**Document text**
==============================
HOUSTON – Patrick Beverley watched his first shot drop, double-tapped his heart, raised his hand toward the rafters, then fought with all of his might not to break down on the court. The tears were about to fall but Beverley held back, covering his face, then dabbing his eyes with his fingers as he ran back on defense. A critical, playoff basketball game was being played Sunday at Toyota Center by members of the Houston Rockets and San Antonio Spurs, and while Beverley was a participant, the exercise of competing was merely a two-hour distraction from his heartache.
Beverley’s grandfather and biggest fan, Rheese Morris, died earlier in the afternoon, and the Rockets’ spiritual and emotional leader was awakened from his usual pregame nap with the devastating news. Anyone who spent a few minutes in the locker room before tipoff – teammate, team staffer, reporter – would’ve recognized that something had deeply shaken Beverley, who was paralyzed in his chair, wailing and sobbing uncontrollably as he attempted to prepare for a game that the Rockets had to have if they wanted any chance to win their best-of-seven West semifinal series against the Spurs. Beverley wanted to find the first flight back to Chicago, to grieve with his grandmother and other relatives, but his loved ones encouraged him to stay and play.
“I’m a really strong guy, and I can deal with a lot of things,” Beverley said after the Rockets evened the series at 2-2 with a 125-104 victory. “But I can’t deal with anybody suffering. He suffered, but he’s in a better place now.”
==============================
**Data**
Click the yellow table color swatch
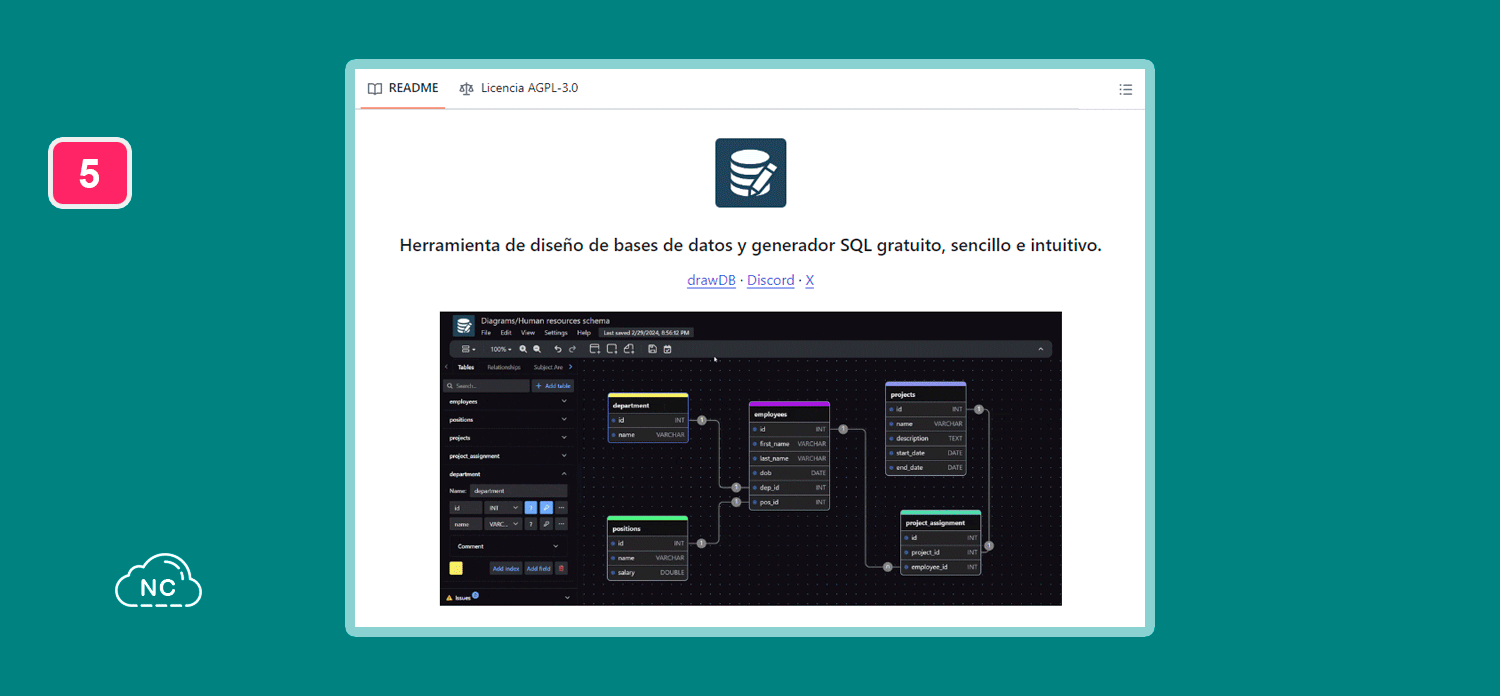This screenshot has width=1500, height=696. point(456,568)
==============================
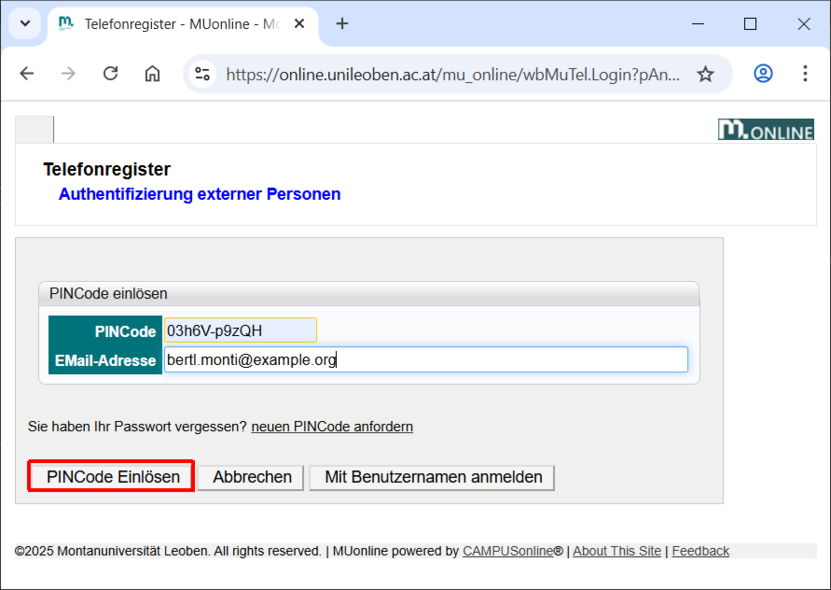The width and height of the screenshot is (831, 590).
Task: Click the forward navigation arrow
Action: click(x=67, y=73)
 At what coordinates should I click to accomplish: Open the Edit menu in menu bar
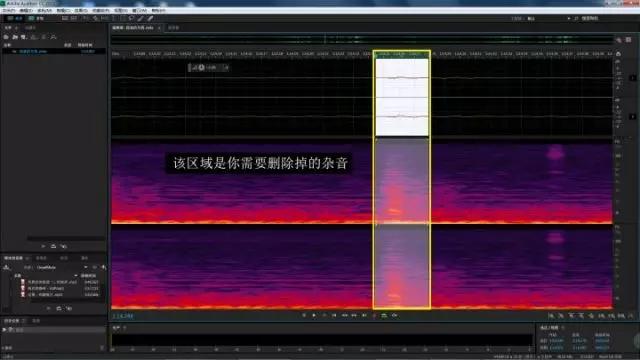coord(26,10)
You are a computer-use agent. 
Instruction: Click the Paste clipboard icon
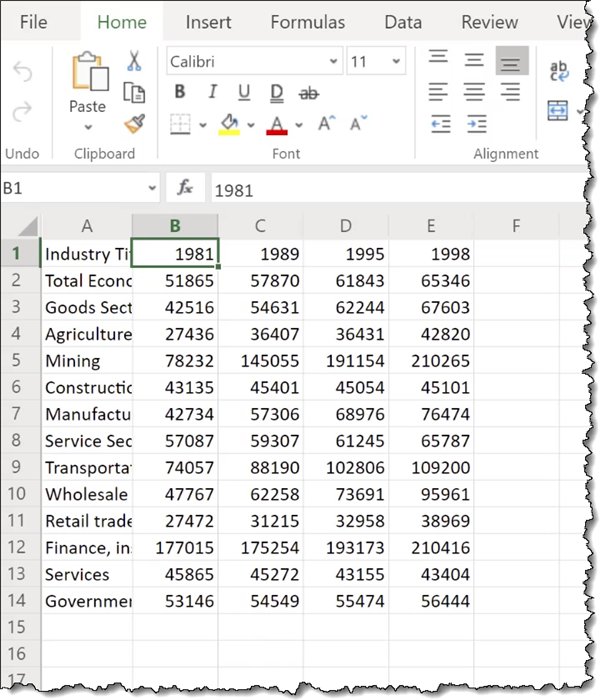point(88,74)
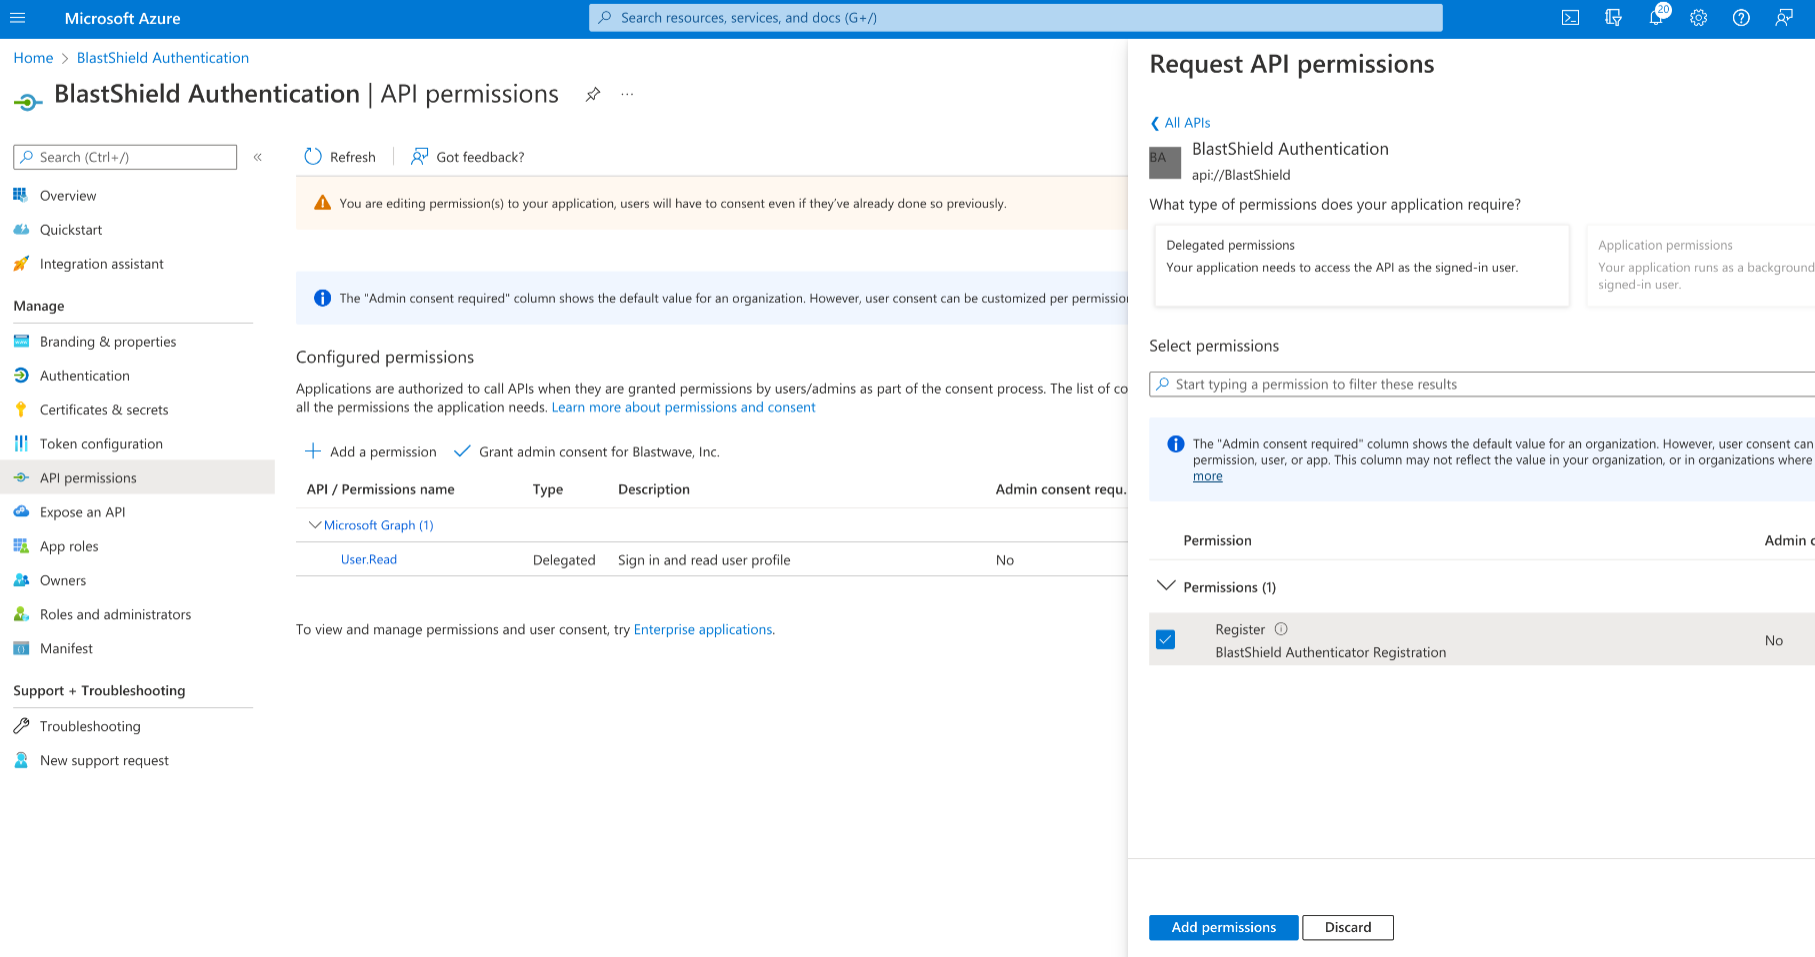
==============================
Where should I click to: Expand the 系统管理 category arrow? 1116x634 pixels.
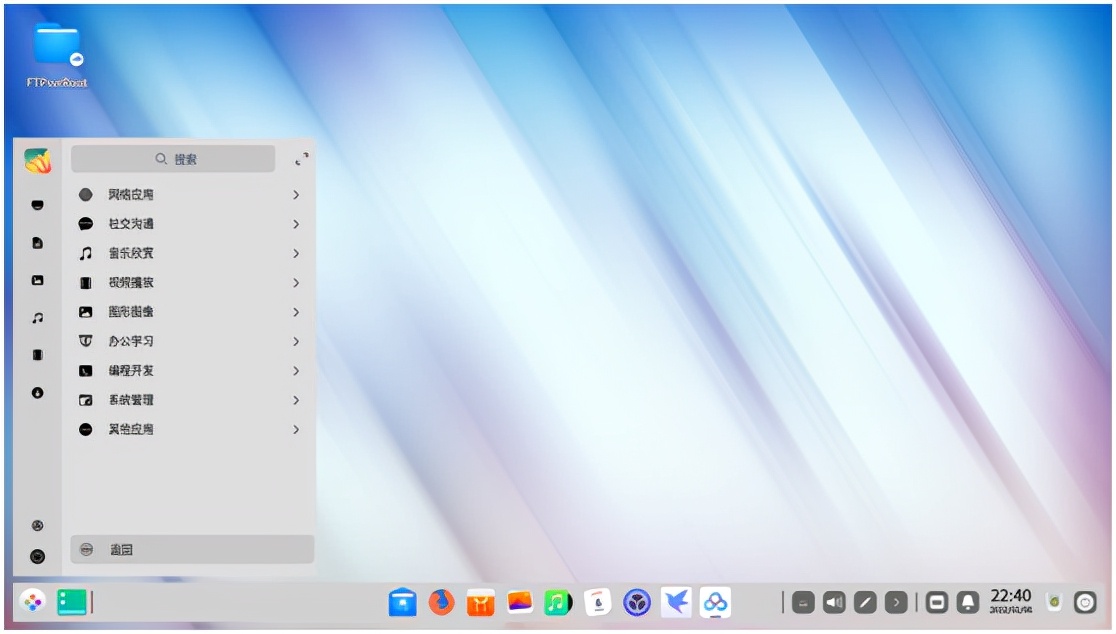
==============================
**What is expected**
Return, word for word, everything in the news story about Patrick Beverley from "HOUSTON – Patrick" down to "from his heartache.".

**Task answer**
HOUSTON – Patrick Beverley watched his first shot drop, double-tapped his heart, raised his hand toward the rafters, then fought with all of his might not to break down on the court. The tears were about to fall but Beverley held back, covering his face, then dabbing his eyes with his fingers as he ran back on defense. A critical, playoff basketball game was being played Sunday at Toyota Center by members of the Houston Rockets and San Antonio Spurs, and while Beverley was a participant, the exercise of competing was merely a two-hour distraction from his heartache.